# START OF Article
# R.I.P. Leo & Harvey... :(



## princesskale (Jun 5, 2012)

*Leo*

So.. last week I found my dear Leo in his tank, dead.. a friend had gifted me a filter since I wanted a different more gentle one, but little did I know it was made very cheaply.. he died while I was at work. A piece of the filter intake broke off and he got sucked into the tube. It was horrific. He was my little rescue baby.










*Harvey*

Today, I found my Harvey had passed as well. He had wiggled his way between a plant and a rock somehow, and got caught. I'm really devastated.. my two boys are gone now.  A week apart.










I like to think I'll one day meet them both again. I loved my boys, and I was honored to have rescued them both from the conditions they were in. They were so beautiful and sweet. I could sit for hours and watch them swim about. I'm hoping to maybe rescue another soon. I have since purchased a MUCH better, expensive filter for my 30 gallon and moved around ornaments in both of the tanks so there is little chance for anyone else to get caught. R.I.P., my little loves. </3


----------



## bettafishfinnatic (Mar 18, 2012)

so srry to hear about that. my best friends betta was a halfmoon neon blue and red boy named ki, he passed on the 1st and that was her birthday, i felt soooooo bad because when she told me that i didnt believe her and i had to go up to her house just for that, i told her for a late birthday present that ill get her another betta 

may they be swimming high in the sky  R.I.P ki. leo. harvey


----------



## dramaqueen (Jul 7, 2008)

I'm so sorry for your loss.


----------
# END OF Article
Set tasks:
(a) Copy the thread's text word for word, from "so srry to hear" to "(Jul 7, 2008)".
(b) Translate this sentence from the thread into Spanish: "A piece of the filter intake broke off and he got sucked into the tube."
# START OF Data lines
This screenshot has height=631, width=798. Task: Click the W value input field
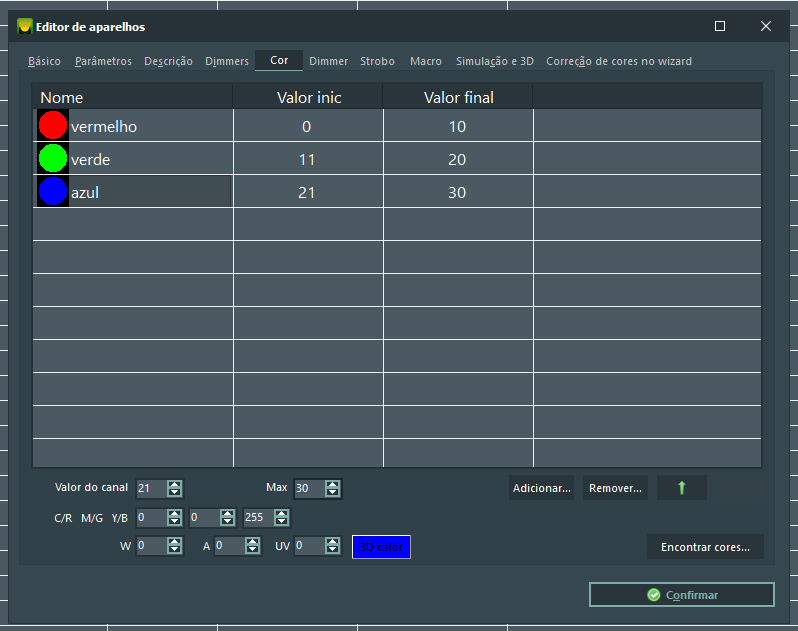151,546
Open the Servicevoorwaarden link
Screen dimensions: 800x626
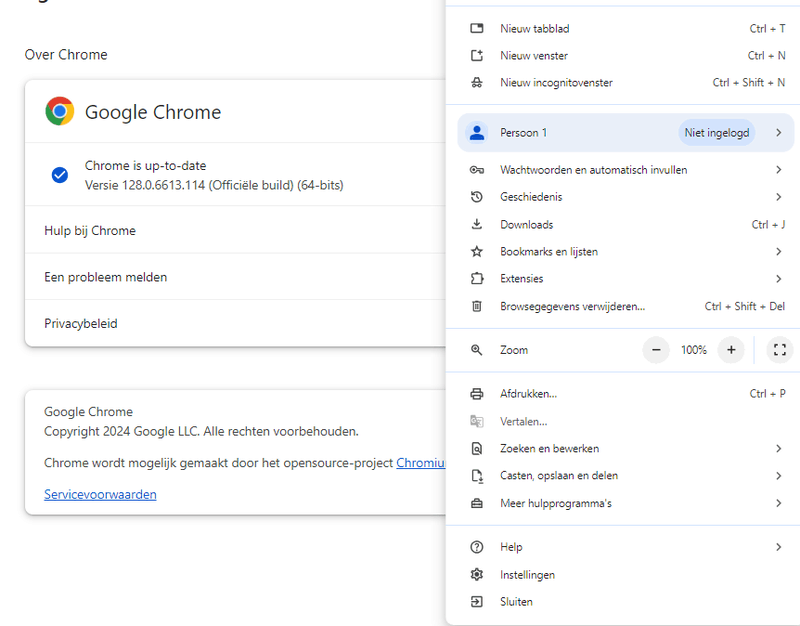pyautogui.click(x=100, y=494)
# END OF Data lines
# START OF Data lines
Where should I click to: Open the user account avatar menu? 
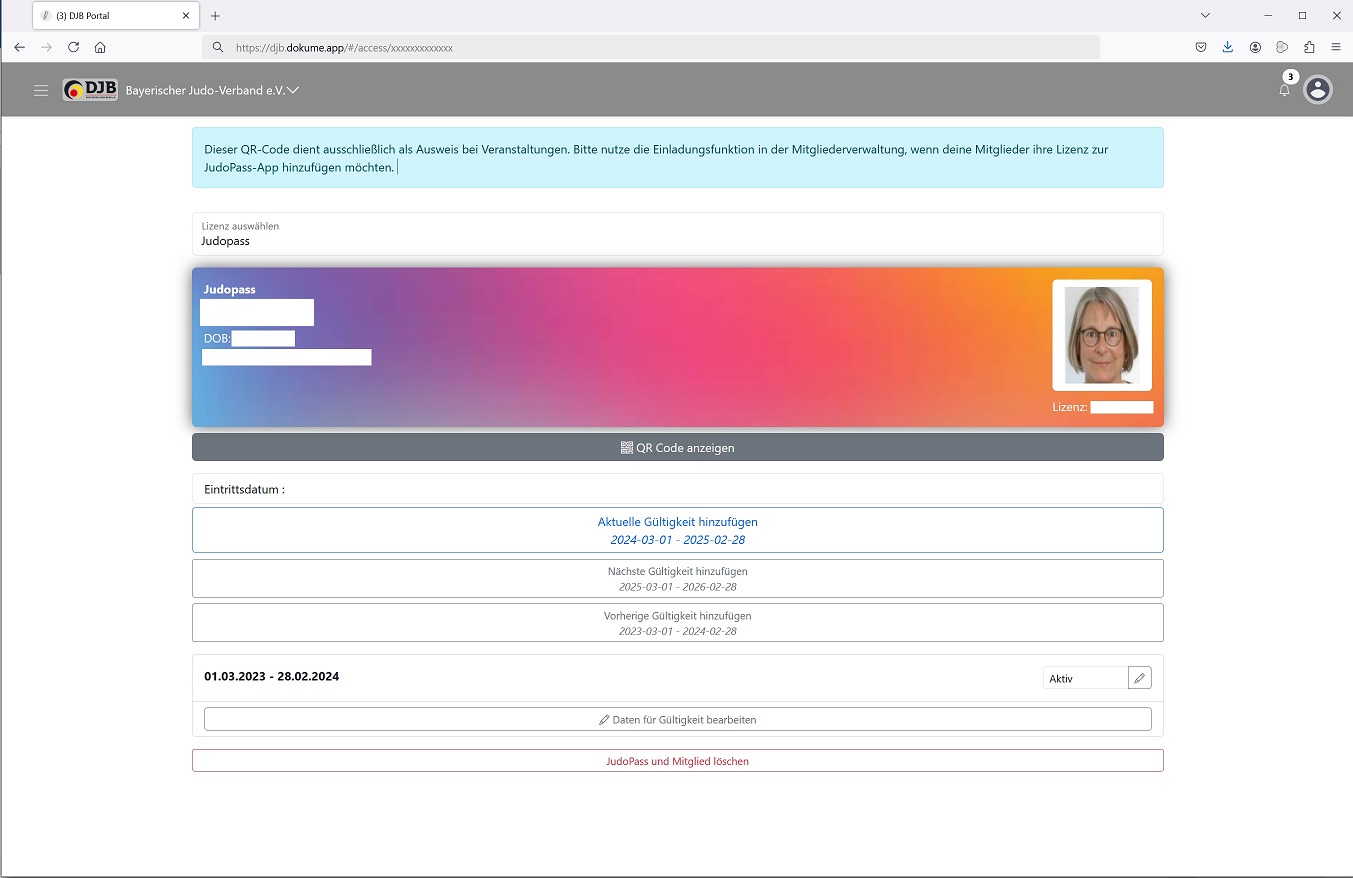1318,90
# END OF Data lines
# START OF Data lines
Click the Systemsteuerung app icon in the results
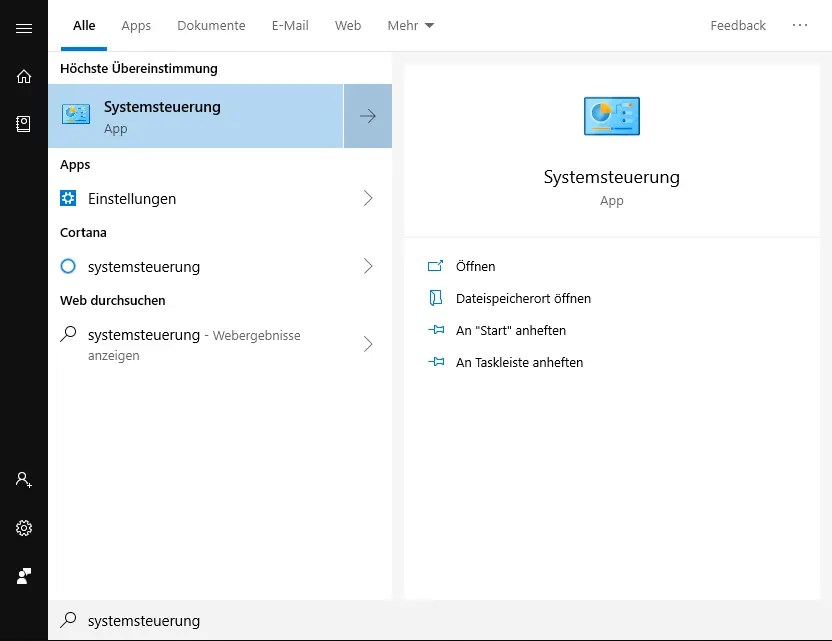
# END OF Data lines
Per-task answers:
(a)
so srry to hear about that. my best friends betta was a halfmoon neon blue and red boy named ki, he passed on the 1st and that was her birthday, i felt soooooo bad because when she told me that i didnt believe her and i had to go up to her house just for that, i told her for a late birthday present that ill get her another betta 

may they be swimming high in the sky  R.I.P ki. leo. harvey


----------



## dramaqueen (Jul 7, 2008)

(b) Se rompió un pedazo de la toma del filtro y él fue succionado hacia el tubo.